Using the values of ΔGm tabulated in Korenko’s book,[20] and those of τ in Table II, we obtained the scatter plot in Figure 7. For comparison, data typical of the martensite transformation under zero-field are included. Simple inspection of the chart indicates that a common straight line would describe the three datasets (fitting correlation, R2 = 0.93). Therefore, we conclude that the magnetic field appears to influence the stability of the correlated atomic groups that access the nucleation path, a topic that deserves further investigation.

Fig. 7
figure 7

Activation energy for martensite nucleation as a function of the driving force. Zero-field transformation, Eq. [10], and magnetic-assisted transformation, Eq. [11]

8 Applicability of The Model Beyond Current Work

The approach to the martensite transformation curve described in the foregoing has been successfully applied to FeNiC[17] and FeNiMn[7] alloys and to FeC steels.[18] We believe the model could be applied to other systems, as well. To reinforce this assertion, Figure 8 demonstrates the fitting of martensite transformation curves with a high fitting coefficient. This martensite originates from a metastable austenite of a “18Cr-8Ni” stainless steel with different carbon concentrations transformed by cryogenic cooling recently reported by Masumura et al.[39] We show in Figure 8 that these researchers’ curves fitted with our model.
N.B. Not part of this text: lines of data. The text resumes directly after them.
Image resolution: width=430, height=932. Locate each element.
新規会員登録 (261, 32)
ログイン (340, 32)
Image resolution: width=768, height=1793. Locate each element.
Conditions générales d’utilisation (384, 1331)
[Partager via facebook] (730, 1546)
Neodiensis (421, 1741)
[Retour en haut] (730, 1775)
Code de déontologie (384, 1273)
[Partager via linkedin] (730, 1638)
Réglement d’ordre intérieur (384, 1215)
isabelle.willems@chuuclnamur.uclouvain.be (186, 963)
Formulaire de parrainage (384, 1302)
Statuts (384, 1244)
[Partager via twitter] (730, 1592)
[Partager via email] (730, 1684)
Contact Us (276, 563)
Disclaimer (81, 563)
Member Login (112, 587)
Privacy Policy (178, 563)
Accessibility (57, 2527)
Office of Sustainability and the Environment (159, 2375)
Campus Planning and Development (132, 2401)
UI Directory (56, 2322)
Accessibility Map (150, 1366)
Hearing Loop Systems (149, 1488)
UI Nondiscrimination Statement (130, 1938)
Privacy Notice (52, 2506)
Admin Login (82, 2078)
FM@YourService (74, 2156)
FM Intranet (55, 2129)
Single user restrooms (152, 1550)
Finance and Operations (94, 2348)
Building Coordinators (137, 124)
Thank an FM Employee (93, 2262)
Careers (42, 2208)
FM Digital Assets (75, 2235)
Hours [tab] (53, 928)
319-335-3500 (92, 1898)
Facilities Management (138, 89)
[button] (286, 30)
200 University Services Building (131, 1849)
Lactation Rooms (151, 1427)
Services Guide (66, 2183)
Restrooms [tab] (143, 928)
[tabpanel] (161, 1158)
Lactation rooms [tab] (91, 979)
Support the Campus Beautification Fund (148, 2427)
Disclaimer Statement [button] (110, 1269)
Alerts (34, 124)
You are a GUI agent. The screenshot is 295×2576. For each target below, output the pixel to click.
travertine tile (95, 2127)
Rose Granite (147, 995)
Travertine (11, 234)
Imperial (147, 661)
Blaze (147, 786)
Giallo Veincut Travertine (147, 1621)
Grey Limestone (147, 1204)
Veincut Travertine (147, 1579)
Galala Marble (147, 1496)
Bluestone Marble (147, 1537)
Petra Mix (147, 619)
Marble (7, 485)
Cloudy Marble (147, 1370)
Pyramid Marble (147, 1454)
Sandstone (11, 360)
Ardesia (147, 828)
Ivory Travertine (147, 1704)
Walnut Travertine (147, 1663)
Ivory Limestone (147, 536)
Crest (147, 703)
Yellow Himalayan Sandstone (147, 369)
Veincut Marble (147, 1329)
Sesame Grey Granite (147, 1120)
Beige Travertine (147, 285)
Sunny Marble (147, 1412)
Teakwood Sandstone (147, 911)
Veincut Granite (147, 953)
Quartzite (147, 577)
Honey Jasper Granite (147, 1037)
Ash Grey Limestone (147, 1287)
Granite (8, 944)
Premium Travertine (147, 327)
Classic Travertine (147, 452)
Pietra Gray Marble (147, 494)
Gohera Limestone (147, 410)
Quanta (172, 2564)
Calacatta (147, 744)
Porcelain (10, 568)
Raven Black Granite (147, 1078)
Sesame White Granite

The fitting parameters are shown in Table III.

Fig. 8
figure 8

Transformation curves typical of martensite transformation in “18Cr-8Ni” steels induced by cryogenic cooling, fitted with Eq. [6]. Data from Ref. [39]

Table III Cryogenic-Cooled 18Cr-Ni Steel[39]

9 Summary and Conclusions

The high fittings of experimental transformation curves considered in the present work warrant the proposed model for the martensite transformation curve. The usefulness of the model Eq. [5] derives from consideration of the probabilistic aspect of the microstructure evolution, which avoids the complication inherent to the sequence of martensite unit formation, as well as from the utilization of a kinetic equation that acknowledges the generally accepted autocatalytic and nucleation-controlled aspects of martensite transformation. The model acknowledges that although thermodynamic principles determine the possibility of the transformation microstructure, the fraction transformed is determined by the accommodation of the transformation strains in the environment where the martensite units form.[16] Notably, the analysis of the fitting parameters in Eq. [5] provides expeditious clues about the reaction kinetics. The values of τ obtained from the referenced alloy reiterated the classical linear dependence of ΔWa on the driving force that characterizes martensite kinetics.[33,34,35] To summarize, despite simplifications common to phenomenological/formal models, the description of the martensite transformation curve consolidated into Eq. [5] is considered operational. Furthermore, the model is expected to be applicable to martensite in other systems, and it is shown to fit recent data[39] on “18Cr-8Ni” stainless steel.